### Material for this exercise

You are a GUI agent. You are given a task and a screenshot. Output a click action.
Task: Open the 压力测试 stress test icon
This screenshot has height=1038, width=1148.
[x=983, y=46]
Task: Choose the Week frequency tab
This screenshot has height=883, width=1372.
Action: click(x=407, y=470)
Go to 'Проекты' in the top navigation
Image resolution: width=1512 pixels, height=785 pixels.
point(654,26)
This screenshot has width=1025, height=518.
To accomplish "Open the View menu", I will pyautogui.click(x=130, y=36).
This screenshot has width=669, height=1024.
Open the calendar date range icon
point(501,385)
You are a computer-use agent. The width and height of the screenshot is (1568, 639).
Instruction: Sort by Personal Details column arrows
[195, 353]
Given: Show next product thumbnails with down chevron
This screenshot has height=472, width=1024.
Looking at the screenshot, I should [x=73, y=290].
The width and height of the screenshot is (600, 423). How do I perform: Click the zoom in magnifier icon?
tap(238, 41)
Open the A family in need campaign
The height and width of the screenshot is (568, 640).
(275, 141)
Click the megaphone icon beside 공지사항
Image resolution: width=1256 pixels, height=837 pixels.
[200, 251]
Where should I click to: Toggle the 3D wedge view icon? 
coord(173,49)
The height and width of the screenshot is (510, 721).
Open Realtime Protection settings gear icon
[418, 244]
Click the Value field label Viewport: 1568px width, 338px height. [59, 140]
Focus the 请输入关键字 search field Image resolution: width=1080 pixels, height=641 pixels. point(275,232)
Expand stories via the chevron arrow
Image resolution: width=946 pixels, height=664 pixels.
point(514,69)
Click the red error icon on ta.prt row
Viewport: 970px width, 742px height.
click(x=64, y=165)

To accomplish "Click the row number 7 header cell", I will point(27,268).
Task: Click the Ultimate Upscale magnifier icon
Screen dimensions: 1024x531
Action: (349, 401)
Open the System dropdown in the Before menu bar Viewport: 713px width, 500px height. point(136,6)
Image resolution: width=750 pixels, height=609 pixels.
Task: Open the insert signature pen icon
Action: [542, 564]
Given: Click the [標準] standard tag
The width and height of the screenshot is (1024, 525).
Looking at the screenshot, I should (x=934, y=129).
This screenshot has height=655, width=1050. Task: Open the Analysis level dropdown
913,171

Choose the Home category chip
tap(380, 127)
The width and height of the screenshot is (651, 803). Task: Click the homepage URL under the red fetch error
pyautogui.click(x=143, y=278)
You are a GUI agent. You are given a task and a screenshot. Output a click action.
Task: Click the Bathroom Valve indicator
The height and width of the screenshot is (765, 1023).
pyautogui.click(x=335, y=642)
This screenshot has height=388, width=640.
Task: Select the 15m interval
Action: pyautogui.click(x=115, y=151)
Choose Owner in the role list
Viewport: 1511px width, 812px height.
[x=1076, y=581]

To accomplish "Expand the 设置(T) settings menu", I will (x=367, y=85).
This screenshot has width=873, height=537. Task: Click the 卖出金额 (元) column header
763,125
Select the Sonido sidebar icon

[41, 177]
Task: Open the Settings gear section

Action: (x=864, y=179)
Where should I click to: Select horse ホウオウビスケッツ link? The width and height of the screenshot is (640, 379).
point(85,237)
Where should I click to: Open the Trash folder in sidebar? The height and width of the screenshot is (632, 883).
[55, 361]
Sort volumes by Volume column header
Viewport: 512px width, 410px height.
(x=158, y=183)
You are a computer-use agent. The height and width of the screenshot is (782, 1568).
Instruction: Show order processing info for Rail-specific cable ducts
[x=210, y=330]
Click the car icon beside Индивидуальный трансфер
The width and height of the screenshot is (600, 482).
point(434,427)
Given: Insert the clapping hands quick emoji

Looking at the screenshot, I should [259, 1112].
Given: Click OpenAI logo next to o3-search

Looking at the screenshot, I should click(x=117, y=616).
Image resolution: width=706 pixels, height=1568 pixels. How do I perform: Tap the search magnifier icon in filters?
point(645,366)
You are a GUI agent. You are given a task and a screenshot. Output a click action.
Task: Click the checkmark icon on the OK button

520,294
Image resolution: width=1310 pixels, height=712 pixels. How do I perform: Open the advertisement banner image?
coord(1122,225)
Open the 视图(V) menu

######

| What the task requires |
Take the line that holds "The width and height of the screenshot is (600, 482)." as the first line and the last line of the data as the final one. Retype everything between, both included, exactly.

| Task result |
The width and height of the screenshot is (600, 482).
point(434,427)
Given: Insert the clapping hands quick emoji

Looking at the screenshot, I should [259, 1112].
Given: Click OpenAI logo next to o3-search

Looking at the screenshot, I should click(x=117, y=616).
Image resolution: width=706 pixels, height=1568 pixels. How do I perform: Tap the search magnifier icon in filters?
point(645,366)
You are a GUI agent. You are given a task and a screenshot. Output a click action.
Task: Click the checkmark icon on the OK button

520,294
Image resolution: width=1310 pixels, height=712 pixels. How do I perform: Open the advertisement banner image?
coord(1122,225)
Open the 视图(V) menu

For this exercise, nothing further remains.